**KUTIPAN TEKS**
:::

Oleh: Niki Alma Febriana Fauzi
Fatwa adalah suatu penjelasan atau jawaban yang diberikan oleh mufti kepada mustafti (orang yang bertanya) tentang suatu persoalan, yang biasanya berkaitan dengan isu keagamaan secara umum. Dalam pengertian ini, Rasulullah dapat dikatakan sebagai mufti pertama, sedangkan para sahabat adalah mustafti. Setelah Nabi wafat, otoritas mufti ini terus turun-temurun ke generasi berikutnya hingga hari ini. Tentu, tidak setiap orang layak disebut mufti. Hanya orang-orang tertentu saja yang dapat menyandang predikat ini.
Dahulu mufti adalah sosok personal, tetapi pada zaman modern ini otoritas mufti dapat juga kita jumpai pada lembaga-lembaga fatwa yang berisi para ulama kompeten. Ada Dār al-Iftā’ di Mesir, Ri’āsah al-‘Āmmah li al-Bu’ūts al-‘Ilmiyyah wa al-Iftā’ di Arab Saudi, Dā’irah al-Iftā’ al-‘Ām di Yordania, The European Council for Fatwa and Research di Eropa, dan lain sebagainya. Di Indonesia, untuk menyebut sebagian, terdapat Majelis Tarjih dan Tajdid di Muhammadiyah, Lembaga Bahtsul Masail di NU, Dewan Hisbah di Persatuan Islam, dan Majelis Ulama Indonesia.
Selain itu, dahulu fatwa disampaikan secara tradisional melalui lisan dan pertemuan tatap muka. Hari ini, fatwa bisa didiseminasikan melalui berbagai media seiring perkembangan teknologi informasi. Fatwa yang dikeluarkan oleh mufti, baik yang personal maupun kelembagaan, bervariasi temanya: mulai dari akidah, ibadah, muamalah hingga isu perempuan secara spesifik.

:::

**SEGMEN DATA**
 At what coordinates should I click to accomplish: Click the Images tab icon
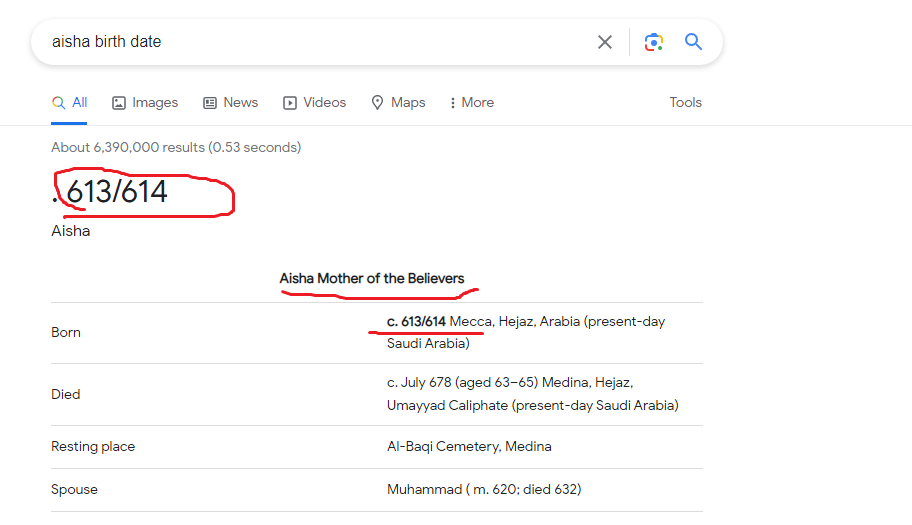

:::

**PERINTAH TUGAS A**
Dalam teks tentang fatwa, siapa yang dapat dikatakan sebagai mufti pertama?
**PERINTAH TUGAS B**
Kembalikan bagian teks tentang fatwa yang dibuka dengan kata-kata "Dahulu mufti adalah" dan ditutup dengan "Majelis Ulama Indonesia.", disalin persis sama.

**HASIL LATIHAN A**
Rasulullah.

**HASIL LATIHAN B**
Dahulu mufti adalah sosok personal, tetapi pada zaman modern ini otoritas mufti dapat juga kita jumpai pada lembaga-lembaga fatwa yang berisi para ulama kompeten. Ada Dār al-Iftā’ di Mesir, Ri’āsah al-‘Āmmah li al-Bu’ūts al-‘Ilmiyyah wa al-Iftā’ di Arab Saudi, Dā’irah al-Iftā’ al-‘Ām di Yordania, The European Council for Fatwa and Research di Eropa, dan lain sebagainya. Di Indonesia, untuk menyebut sebagian, terdapat Majelis Tarjih dan Tajdid di Muhammadiyah, Lembaga Bahtsul Masail di NU, Dewan Hisbah di Persatuan Islam, dan Majelis Ulama Indonesia.